_To do_: Repeat the entries starting with the line that contains "Collapse the 程序 tree node" and going on through the line that contains "pyautogui.click(x=67, y=560)", leaving the pictures out of your answer.

_Given entries_:

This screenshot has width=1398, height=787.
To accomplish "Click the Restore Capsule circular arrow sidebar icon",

==

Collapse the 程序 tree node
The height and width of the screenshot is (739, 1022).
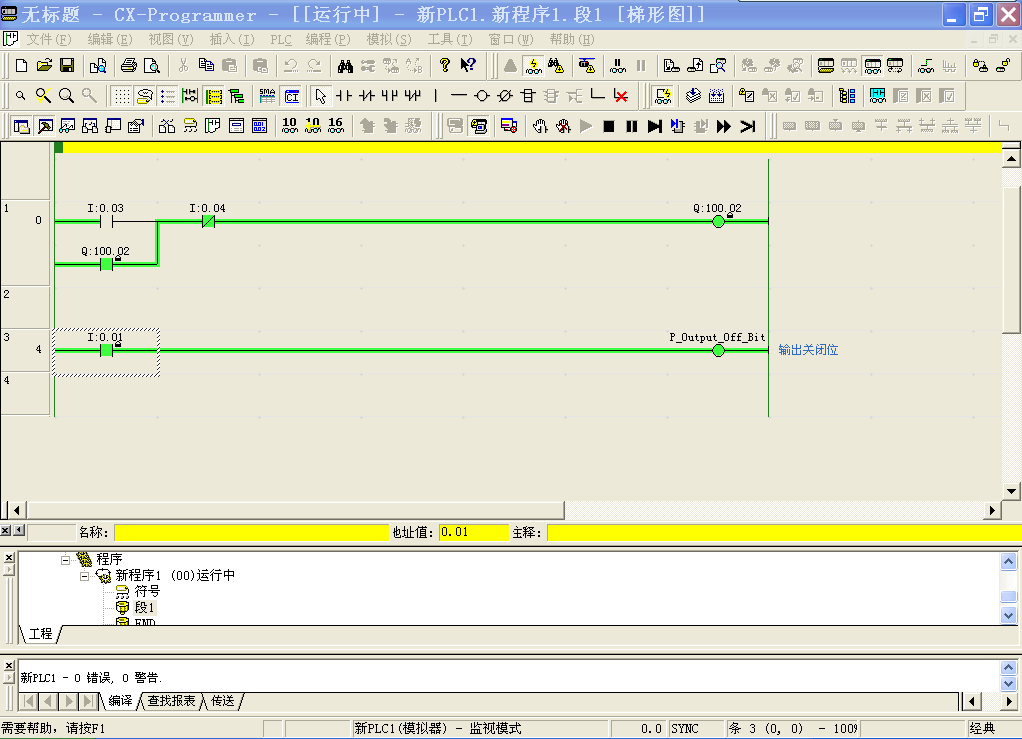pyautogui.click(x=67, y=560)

_Solved exercise_:
Collapse the 程序 tree node
The height and width of the screenshot is (739, 1022).
pyautogui.click(x=67, y=560)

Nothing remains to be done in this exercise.